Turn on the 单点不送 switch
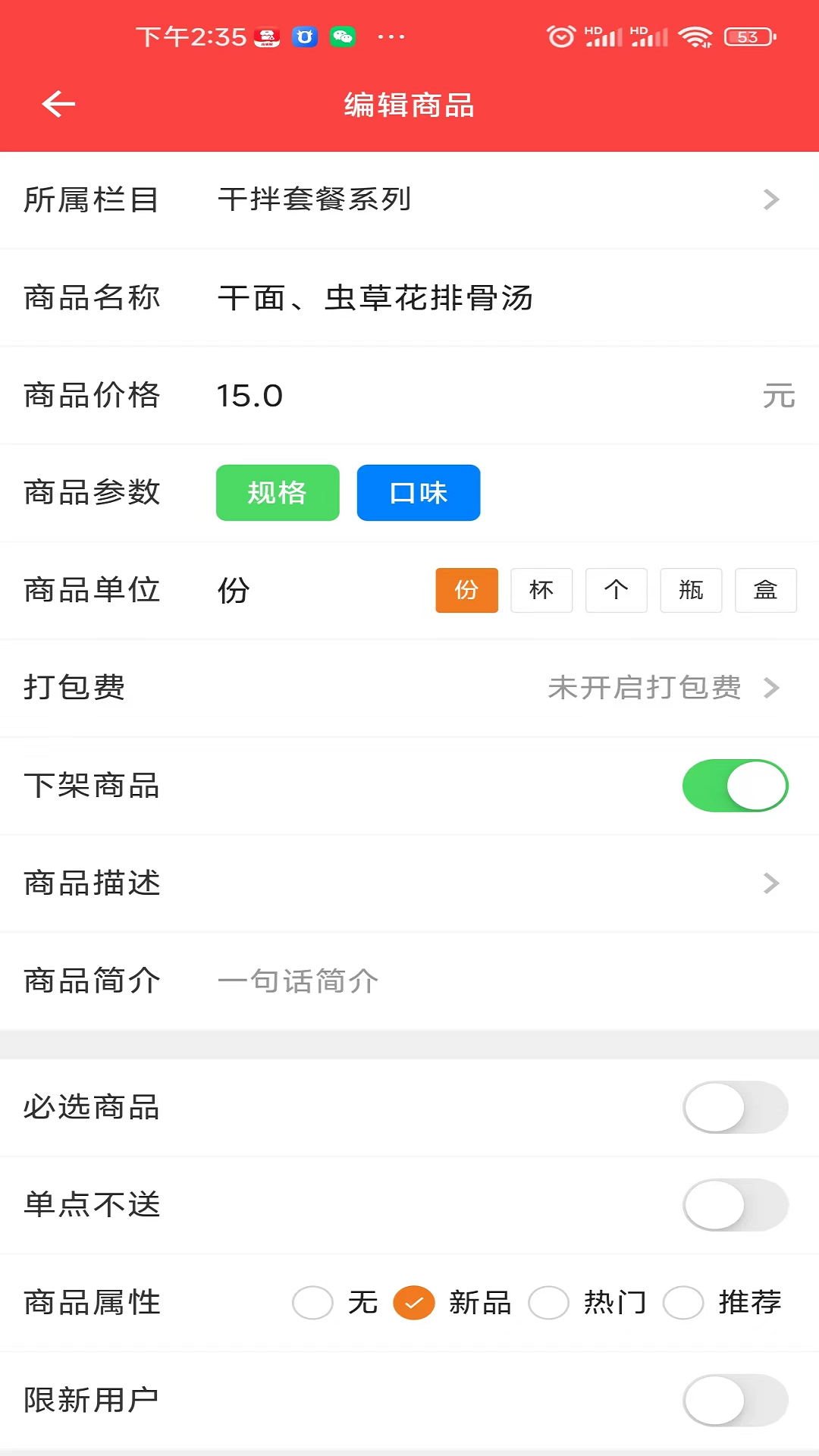This screenshot has width=819, height=1456. tap(735, 1205)
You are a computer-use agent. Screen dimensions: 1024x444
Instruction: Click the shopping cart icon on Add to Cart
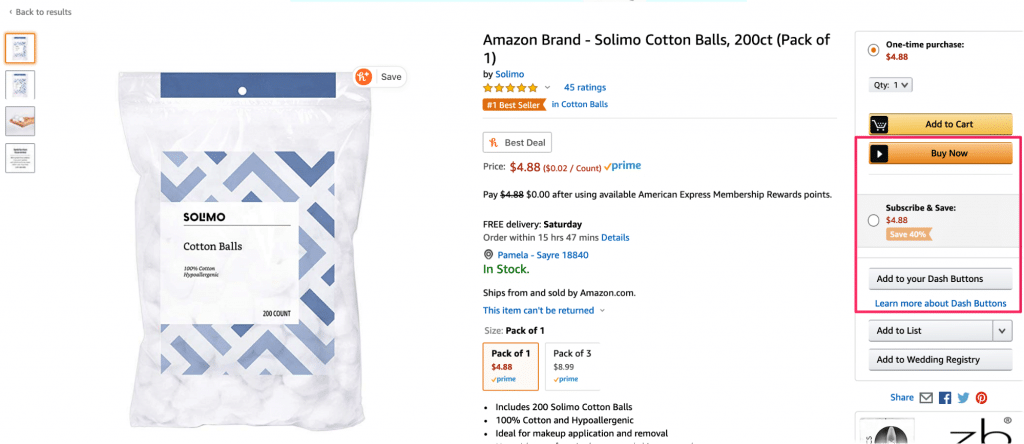[x=880, y=125]
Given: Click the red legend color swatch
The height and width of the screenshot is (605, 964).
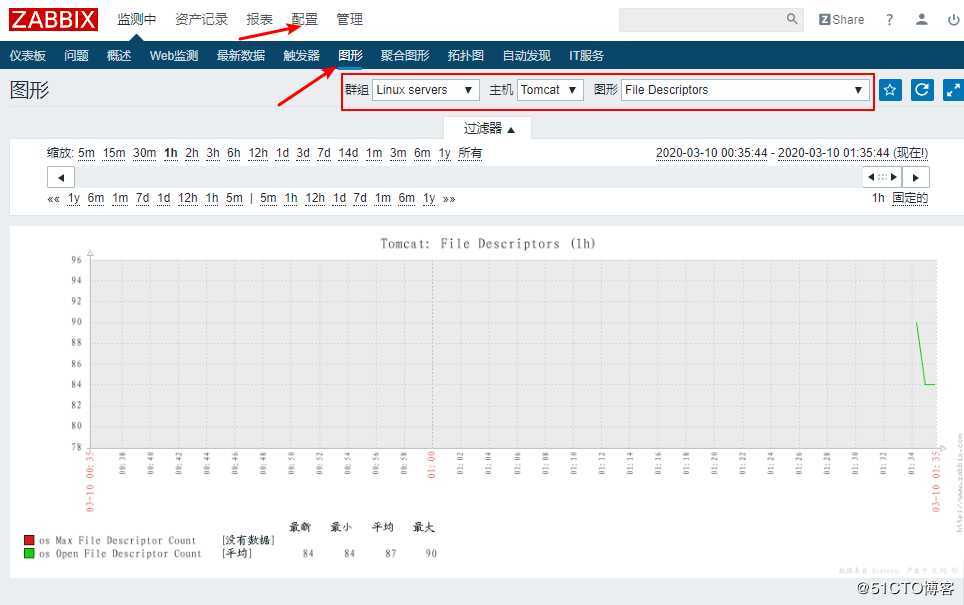Looking at the screenshot, I should point(31,539).
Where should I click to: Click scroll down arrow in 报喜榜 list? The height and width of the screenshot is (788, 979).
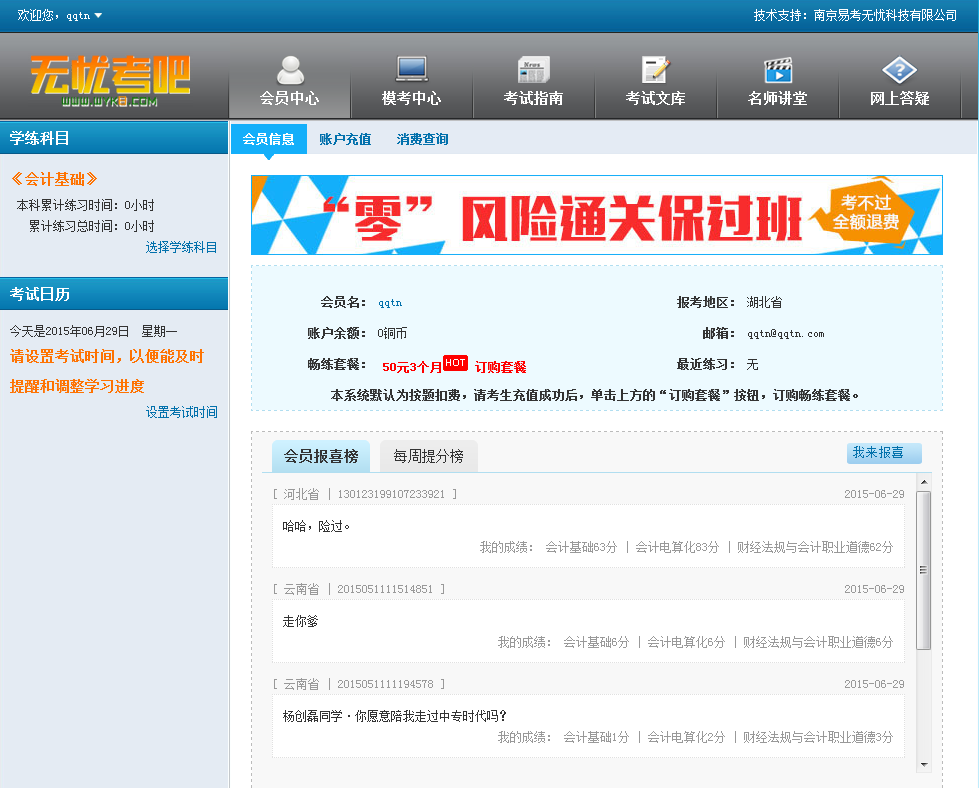click(x=923, y=764)
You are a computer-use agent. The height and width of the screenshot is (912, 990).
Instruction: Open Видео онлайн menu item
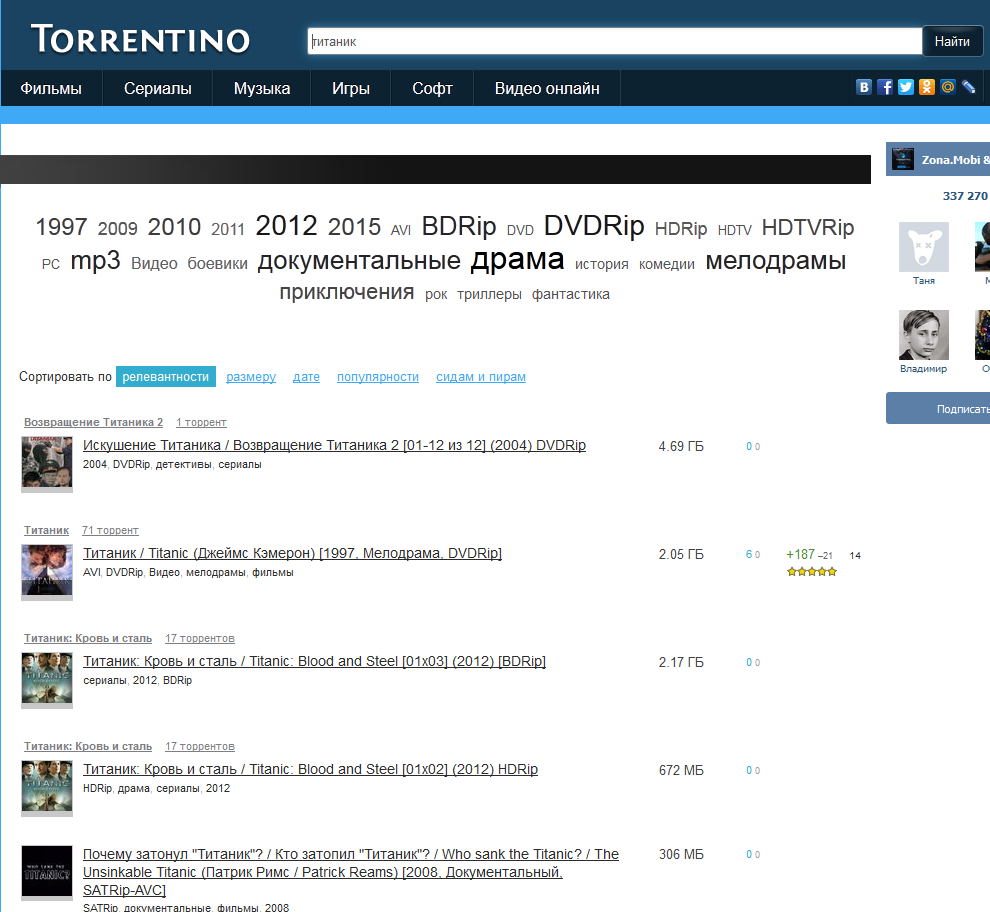click(547, 88)
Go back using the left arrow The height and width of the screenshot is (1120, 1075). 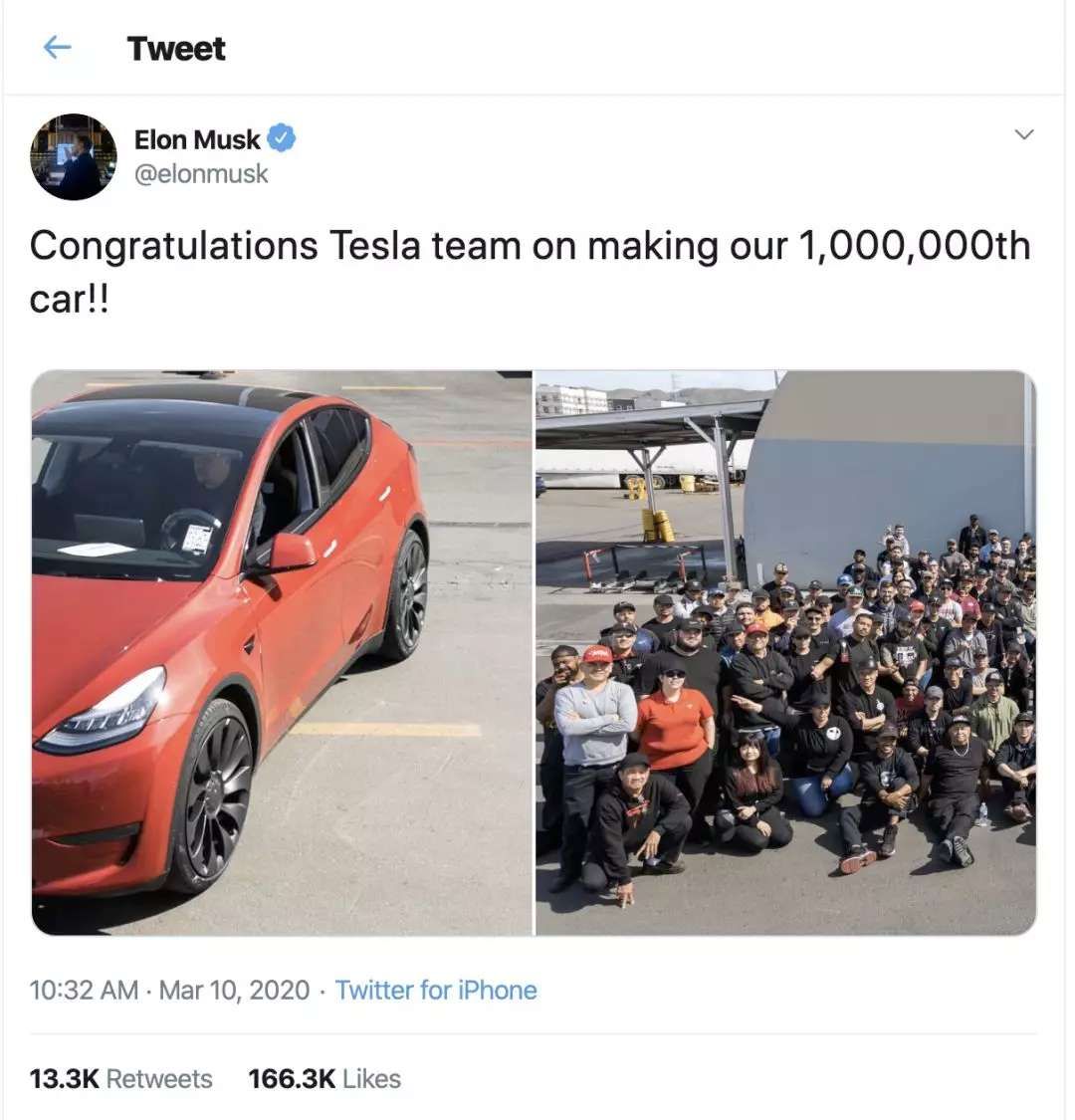58,48
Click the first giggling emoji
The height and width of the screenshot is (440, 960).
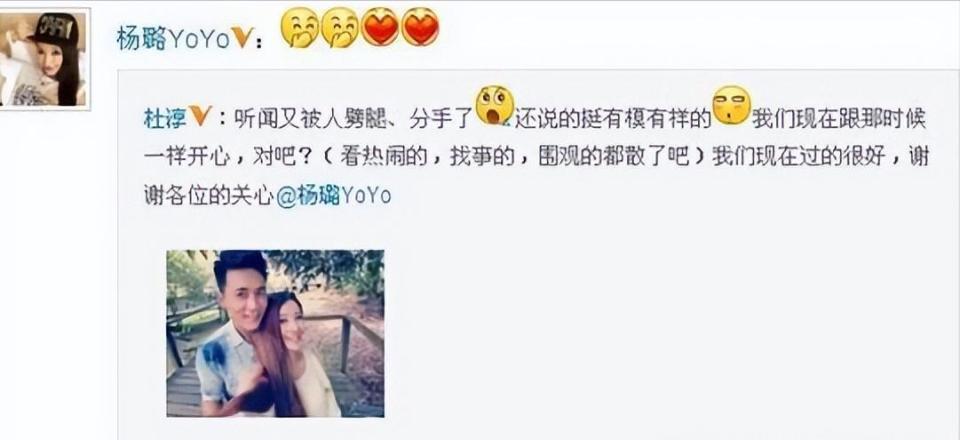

(Goal of the exercise) In the entries above, find the lines containing the word "computer" and say how many there are, with no other words.

(Exercise answer) 2